Witam.
Z góry mówię, że temat będzie do zamknięcia. Przy okazji domyślam się, że niezły odkop i powinienem dostać złota łopatę, lecz przechodząc do sedna po 4 latach jazdy tym autem ojciec kończy na nim swoją jurysdykcję. Warto dodać, że dokladnie po 23.5 ROKU odchodzi z firmy, czas na zmiany.
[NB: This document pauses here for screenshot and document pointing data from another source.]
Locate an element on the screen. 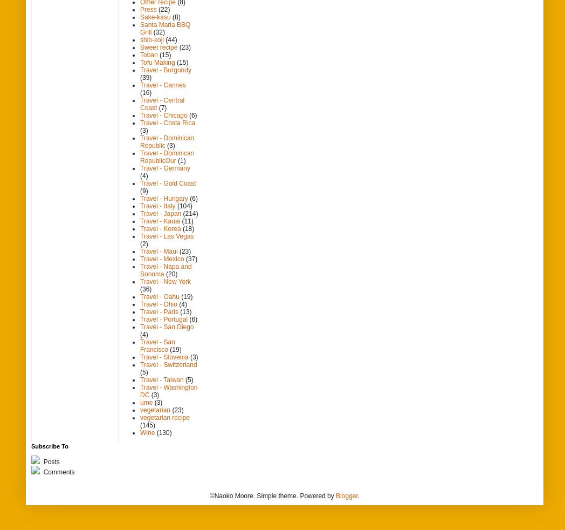 The image size is (565, 530). 'Travel - Korea' is located at coordinates (160, 229).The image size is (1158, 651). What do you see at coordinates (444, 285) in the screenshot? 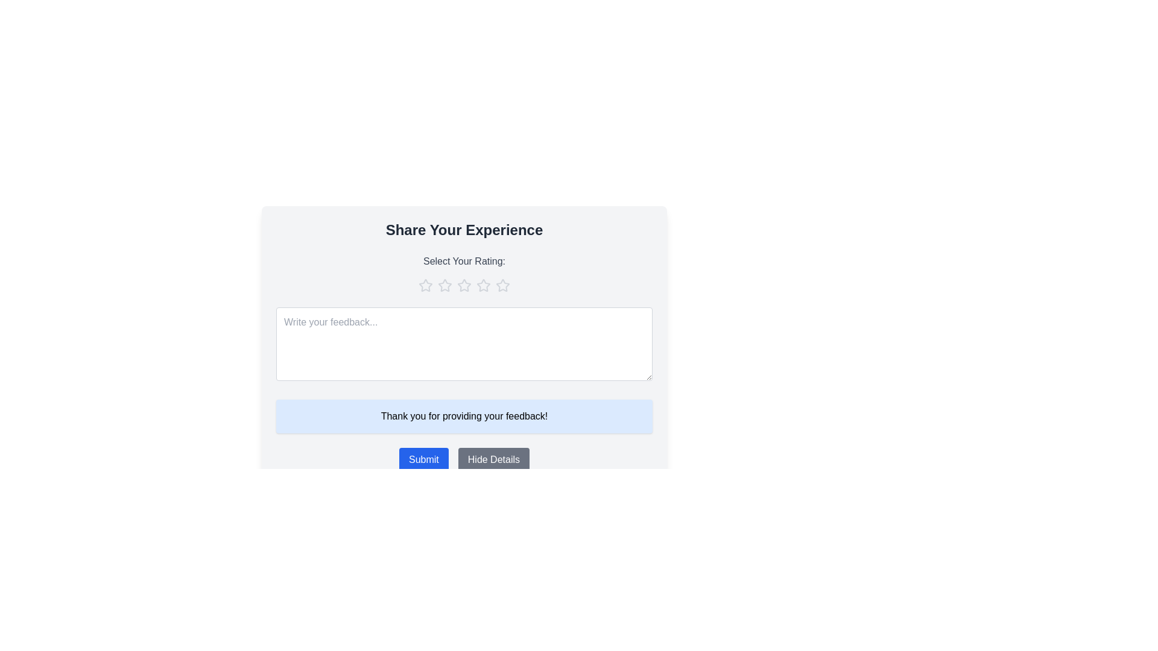
I see `the first star icon in the rating interface` at bounding box center [444, 285].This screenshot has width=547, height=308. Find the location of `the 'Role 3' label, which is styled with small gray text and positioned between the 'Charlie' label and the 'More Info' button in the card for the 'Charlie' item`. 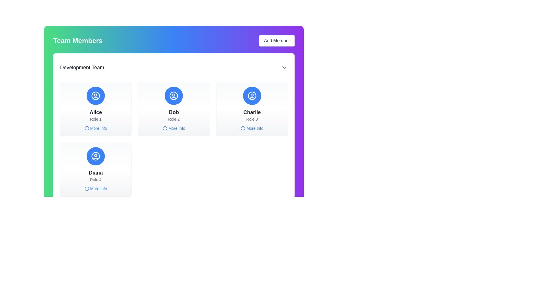

the 'Role 3' label, which is styled with small gray text and positioned between the 'Charlie' label and the 'More Info' button in the card for the 'Charlie' item is located at coordinates (252, 118). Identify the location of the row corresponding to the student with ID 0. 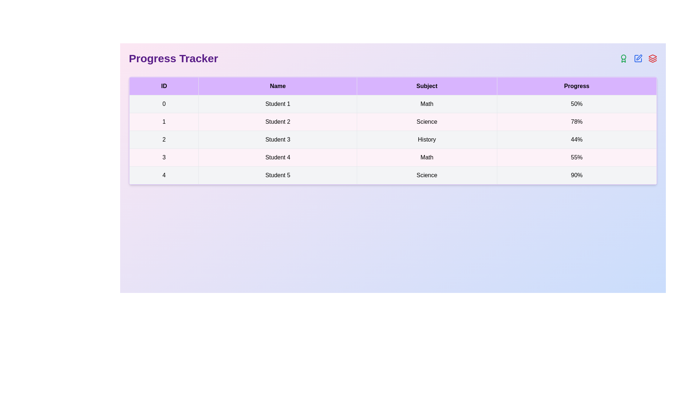
(392, 104).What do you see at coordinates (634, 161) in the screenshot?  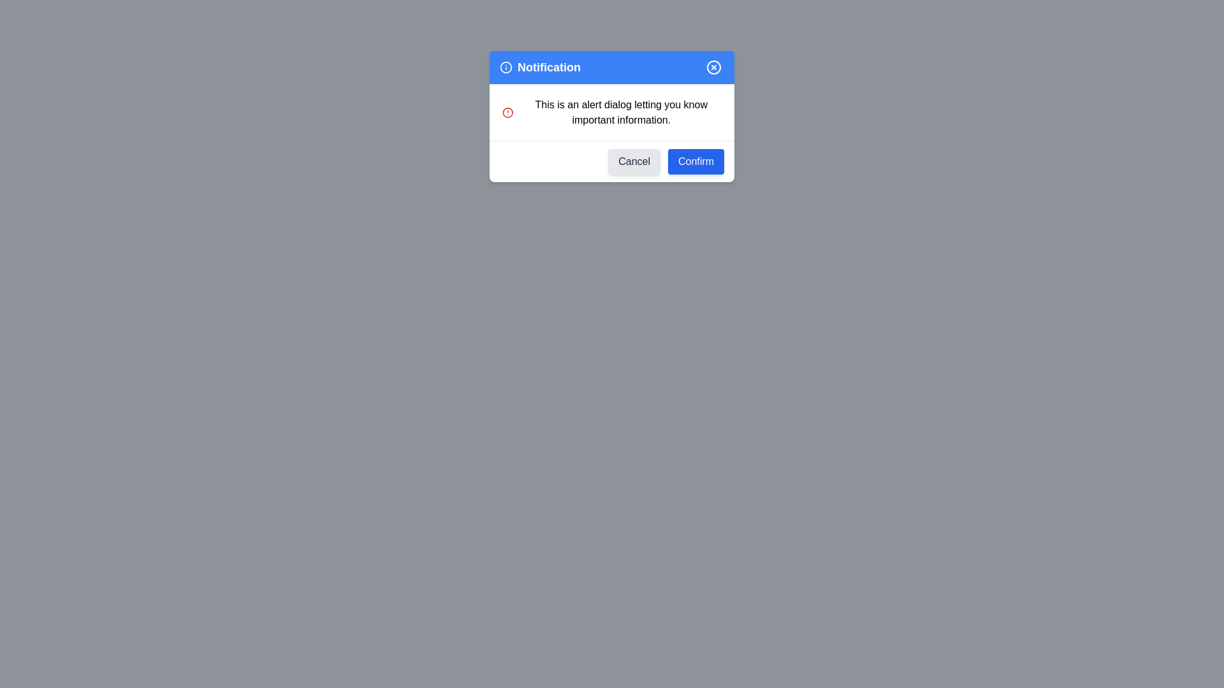 I see `the cancel button located at the bottom right corner of the dialog box, positioned to the left of the 'Confirm' button` at bounding box center [634, 161].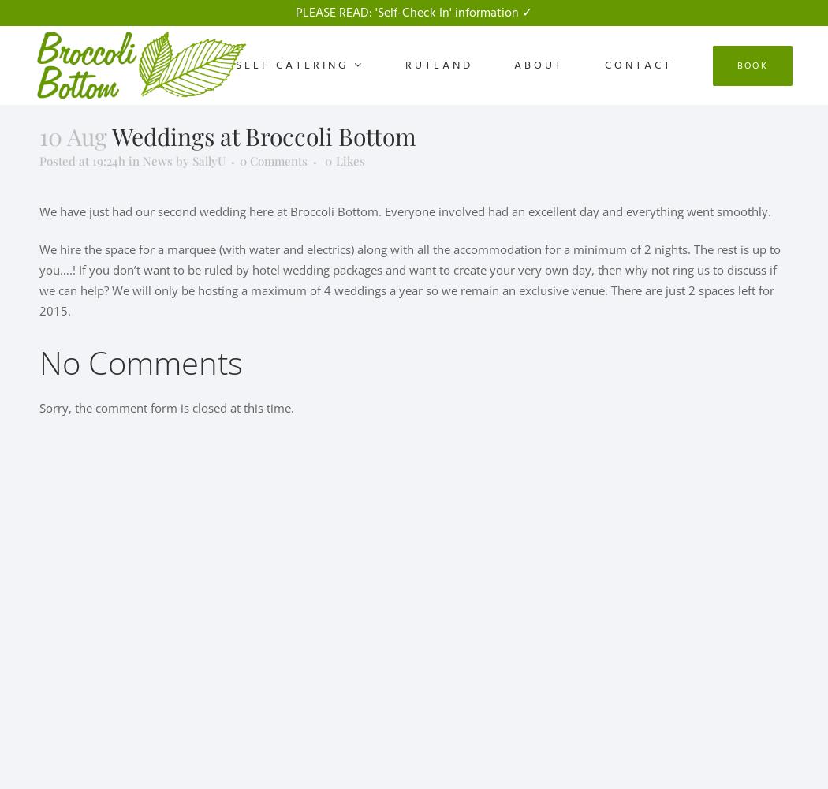 This screenshot has height=789, width=828. I want to click on 'Sorry, the comment form is closed at this time.', so click(166, 408).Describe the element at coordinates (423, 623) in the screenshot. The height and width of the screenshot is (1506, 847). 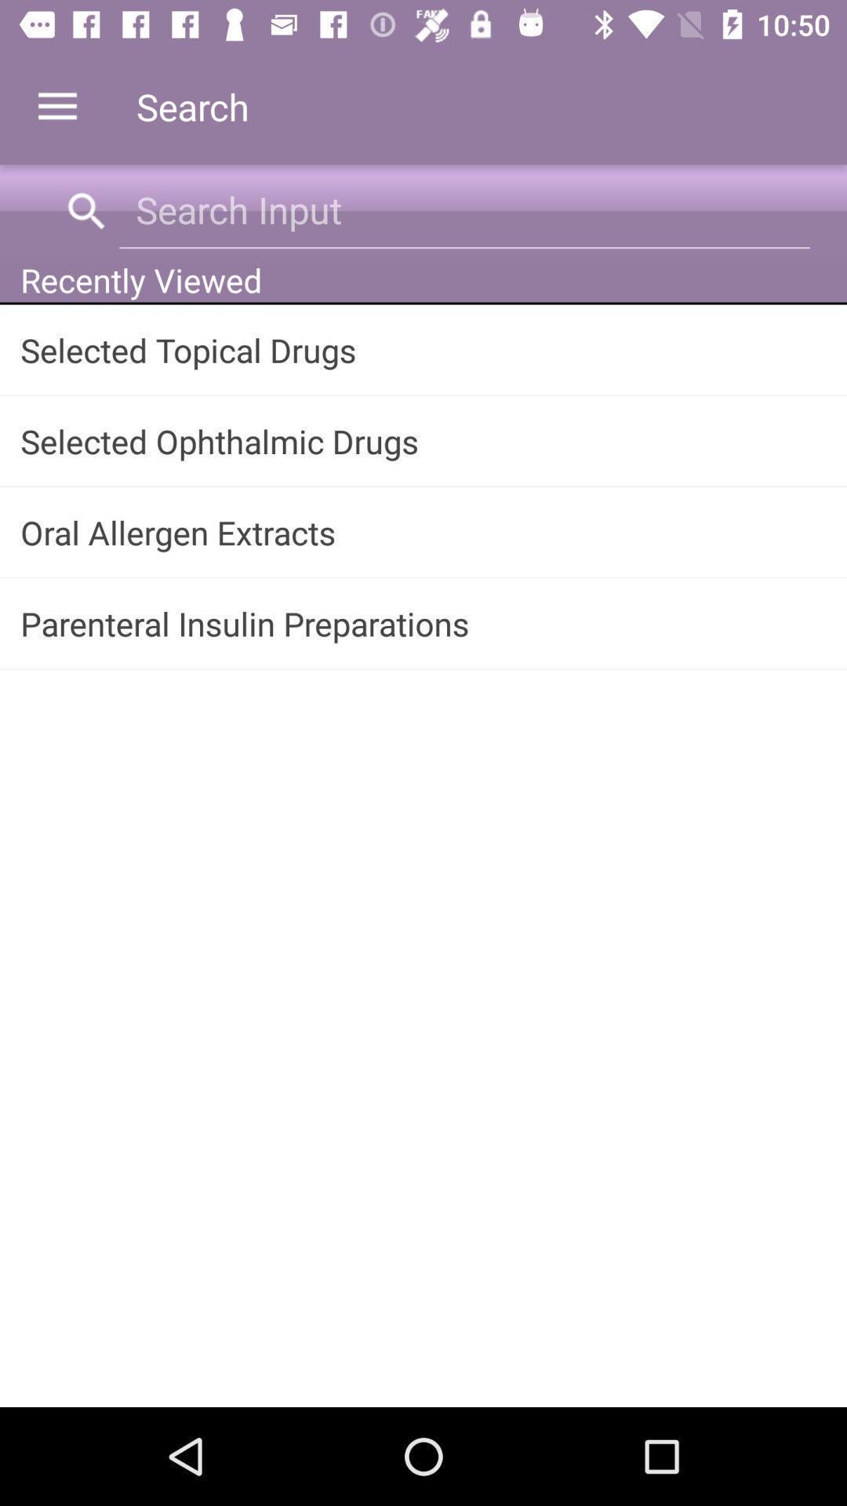
I see `the app below oral allergen extracts icon` at that location.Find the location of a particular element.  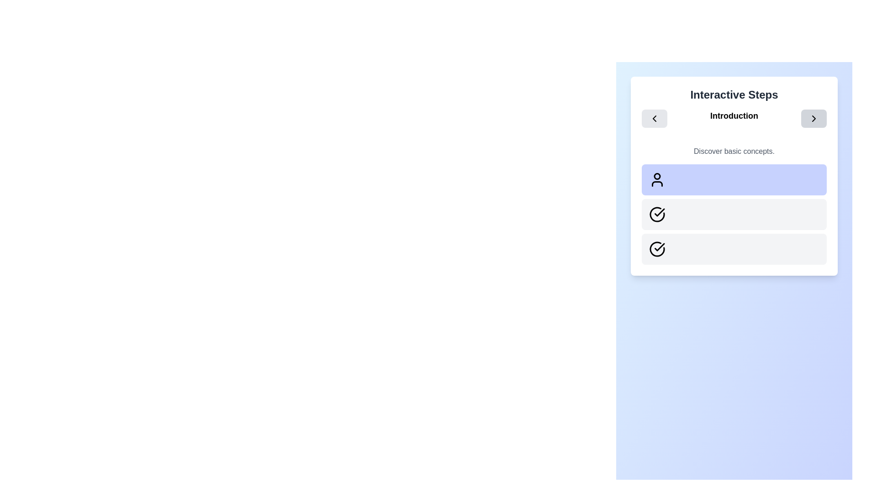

Co do samochodu, ojciec chyba bardziej z żadnego auta nie był zadowolony niż z tego, sam mu się nie dziwię, 6x4 + semik 7 osi to już ciężka robota głównie bez lipy, najcięższy ładunek to było pamiętam z 75ton, ojca nigdy auto nie zawiodło i nawet nie puchł jakoś specjalnie, bo sam miałem okazję 2 kółka zrobić z kruszarkami 50ton na Ukrainę. Z tego co się orientuję przebieg to niecale 300k km, wiadomo jak to na takim sprzęcie, jeździło się przeważnie np 2 tygodnie w kabinie, 3 tygodnie stania lub na odwrót
Jak to sie mówi, coś się kończy, cos zaczyna, na pewno to już koniec z Rasiją.